I happen to believe that business performance management is here to stay and it will stay for a very long time. First of all people always need to be managed. There is no way I can envisage a time when all employees are efficient and there is no need for a manager to keep reminding them of company policy or objectives. Nevertheless it has to be recognized that some of the new innovations will have an impact on how performance management is carried out.
Collaborative technology has the potential to completely turn round the concept of working. The idea of working from remote locations will become a widely accepted practice, and many organizations will be willing to harness the new technology in order to expand their workforce. Performance management data will them also be more readily available to managers.
Technology transforms the way we do business by replacing some of the human frailties with the impersonal efficiency of a computer. Will this cause a backlash that will push customers back to traditional method of doing business? It did happen with credit facilities and non-organic foods. Managers should not be surprised that in the face of increased computerization, customers start going to organizations that can provide a human touch.

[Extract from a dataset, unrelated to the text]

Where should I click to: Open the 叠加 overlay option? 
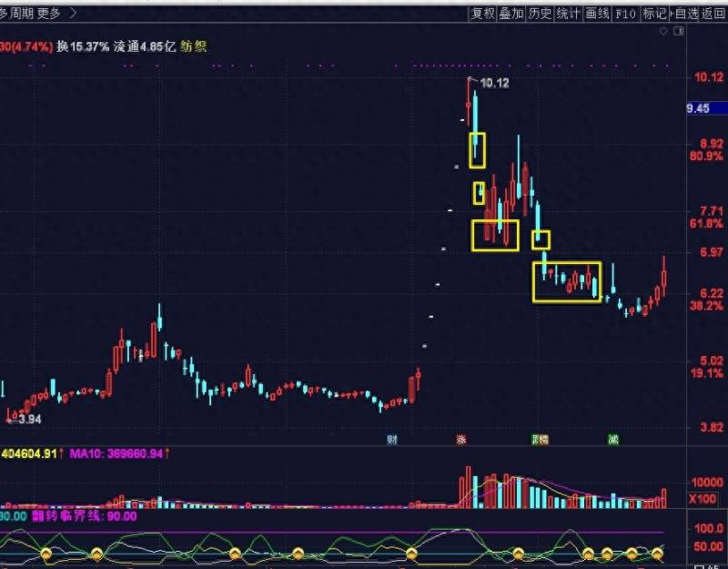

The narrowing of geographical boundaries through travel and telecommunication advancement like web conferencing facilities will mean that many old ways of performance management will become obsolete. The team meeting and the one to one session might be rendered completely useless by the entry of migrant workers who may not even be within the location of the company.
This is an opportunity for companies to find new ways of competing and horning their own performance management techniques. The larger companies will lead the way because they have the knowledge and the resources to be able to launch initiatives in facing ever changing environment. The small business will have to catch up or else it could be on the endangered species.
On a very fundamental basis, performance management is about people and I believe it can and should remain about people. All the technology and the new techniques mean that there is a support mechanism to help those who have to deal with people and make judgments on how to best manage them.
It seems to me quite difficult to conceive a situation when computers will completely replace human discretion at the heart of business performance management. Perhaps I am not using my imagination well but somehow that seems like a highly improbable scenario. What is more likely to happen is a great co-operation between the technology and business managers.